紫の香りに愛されて ゆきずりのコンサルタントに依頼したのは溺愛案件なんかじゃなかったんですけど
 もっとお湯を浴びせてやりたいのに、腕力で押さえつけられたのが悔しい。
 氷水のバケツないかしら。
「すまない」
 ずぶ濡れ男が情けない声でつぶやいた。
 罪を認めたって、許せないものは許せない。
「今さら謝罪なんていいですよ。私、ちょっとはあなたのことを……」
「ブラジャー用のネットがなくて洗濯できなくてすまない」
 ――は?
 水をしたたらせながら男がスマホの画面を私に向けた。
『ブラジャー 洗い方』
 え、あ……、ええと……。
「俺の洗濯物とついでに洗おうと思ったんだが、女物の扱いは気をつけなくちゃならないだろ。だから確認しておこうと思ったんだ」
 あ、ああ……、そういうこと……ですか。
 玲哉さんがスマホの画面をスワイプさせながら画像を見ている。
「ブラジャー用の型崩れ防止ネットというのがあるらしいんだが、もちろんここにはない」
 ――ですよね。
「あの……、ごめんなさい。私、勘違いをしていたみたいで」
「気にするな。誤解を与えるようなことをした俺も悪いし、スマホも防水だ。それよりも……」
 視線を泳がせながら男が口ごもる。
「なんですか?」
「いや、その……だな。
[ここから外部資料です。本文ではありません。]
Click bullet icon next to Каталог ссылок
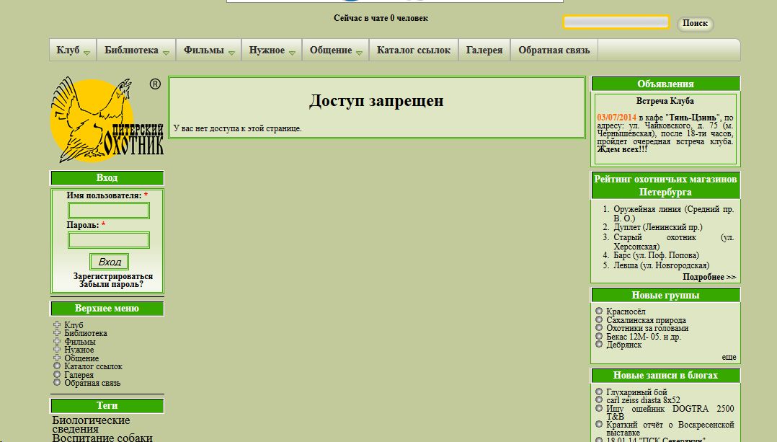This screenshot has height=442, width=777. 57,366

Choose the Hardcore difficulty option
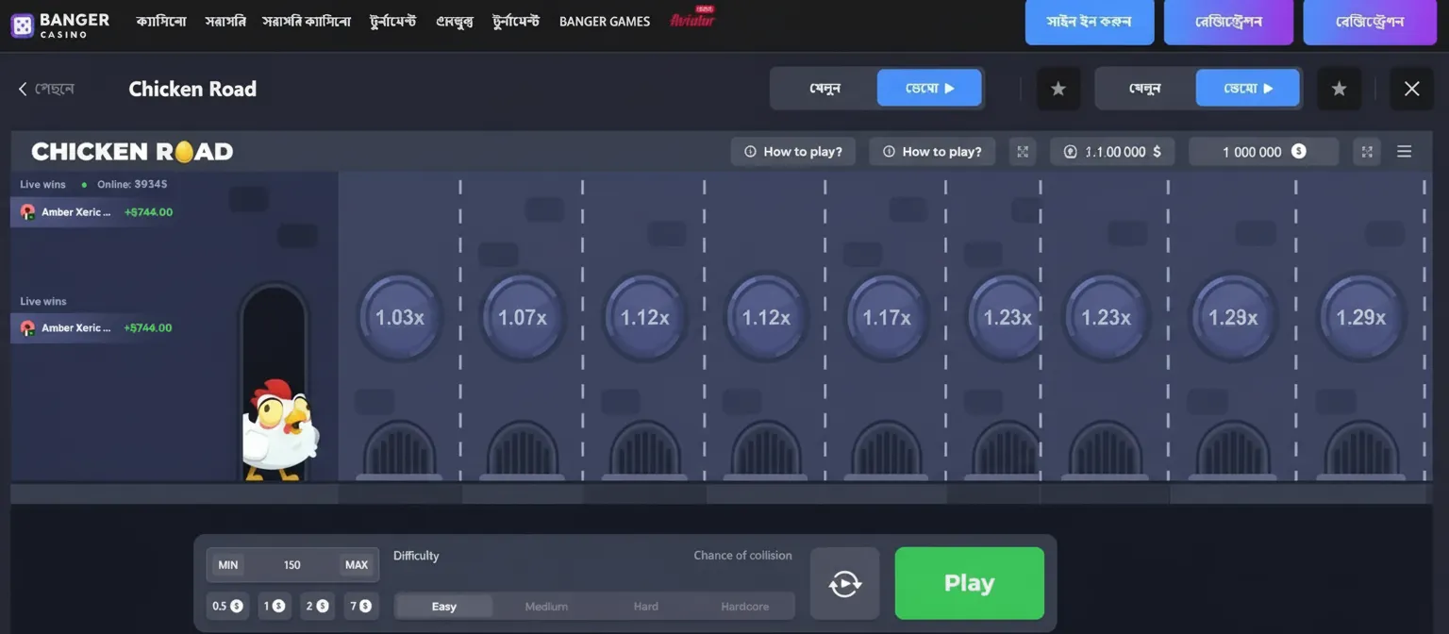(x=744, y=607)
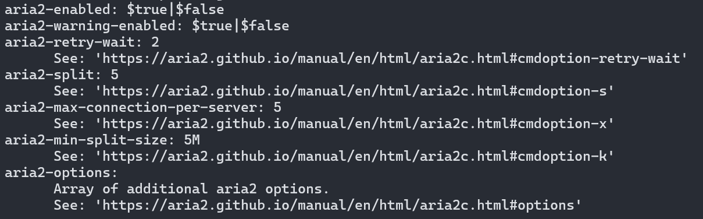Open the cmdoption-retry-wait manual URL
The width and height of the screenshot is (703, 219).
click(x=392, y=58)
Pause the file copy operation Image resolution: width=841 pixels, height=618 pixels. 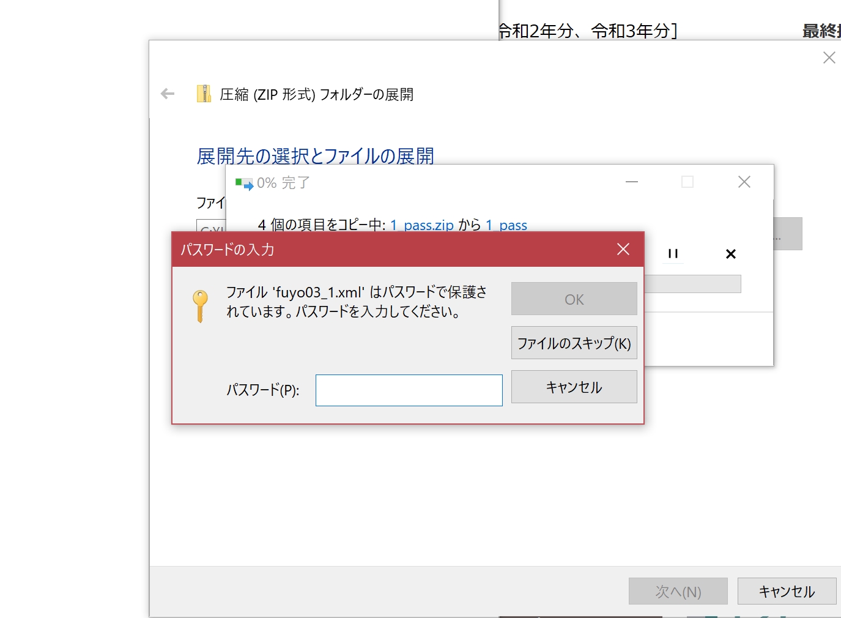point(673,254)
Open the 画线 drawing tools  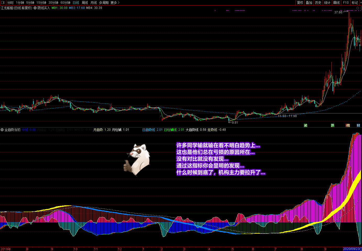pos(337,3)
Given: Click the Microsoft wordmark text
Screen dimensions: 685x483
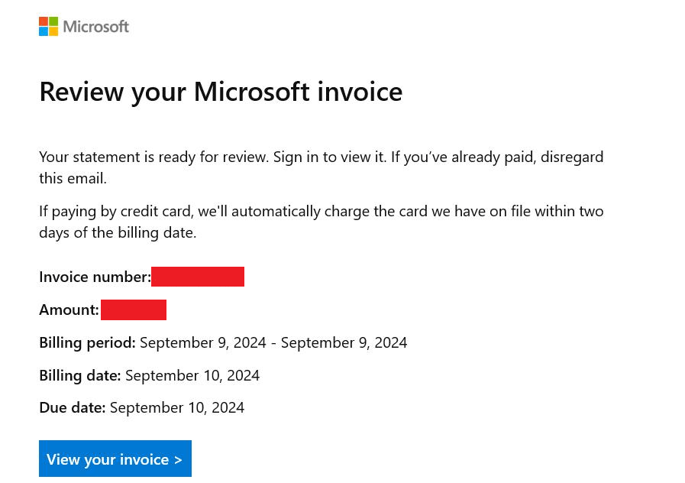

目のやり場に困る」
 ――ハッ!?
 慌てて体をよじってみたところでもう遅い。
「昨日散々あんなところとか、全部見たくせに、今さら何言ってるんですか」
「それとこれとは違う。濡れた髪とか、したたる滴とか、その……なんだ……」
 耳まで赤くしてスマホを持った手をぶんぶんと振り回す。
 冷徹な男の狼狽ぶりにこっちまで恥ずかしくなる。
「もう、言わなくていいです。またお湯かけますよ!」
「勘弁してくれ」
「とにかく、いったんあっちに行っててください」
 私は思いっきり戸を閉めた。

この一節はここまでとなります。